An intelligent leaf disease prediction for corn and maize using convolutional neural network A. Arulmurugan, Ajanthaa Lakkshmanan, R. Kaviarasan, E. Rajkumar, A. Punitha, et al. Expert Artificial Neural Network Applications for Science and Engineering, 2025 About 40% of Indians work in agriculture directly and 20% indirectly. The most widely grown crop, maize, is utilized in biofuels and the food chain. Many Indian small-scale farmers depend on farming for their livelihood and necessities. Diseases affect maize production and farmer profits. Bad weather and temperature changes spread the disease.
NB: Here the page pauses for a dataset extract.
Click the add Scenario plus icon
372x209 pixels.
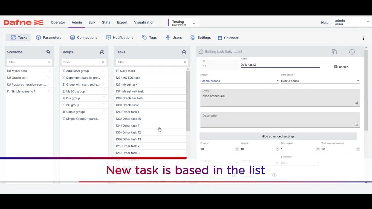(x=48, y=52)
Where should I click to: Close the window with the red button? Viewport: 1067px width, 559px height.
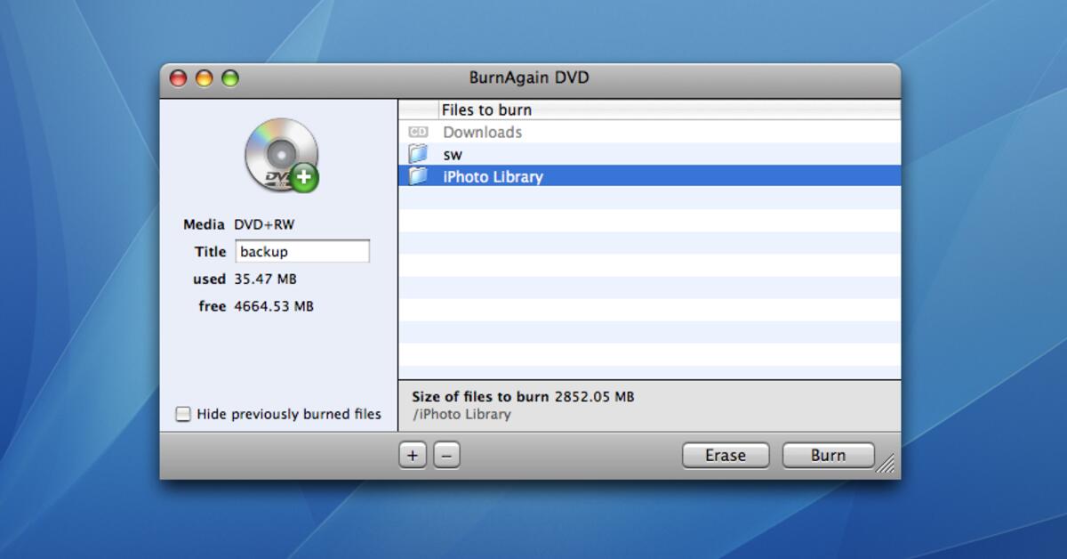(x=179, y=78)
Farming and agricultural enterprises use technology increasingly with digital. Farmers can use huge volumes of data on crop and soil conditions, climate change, and other environmental factors to manage plants and animals using machine learning. This study classifies three major maize diseases and identifies healthy pictures using modified deep transfer learning. This study studied the most frequent diseases: blight, grey leaf spot, and rust. Convolutional Resnet-18 predicted classes. Data was split widely for many scenarios to create transfer learning on Resnet-18 using the maize leaf image. It has four classifications and 96% mean accuracy over existing systems.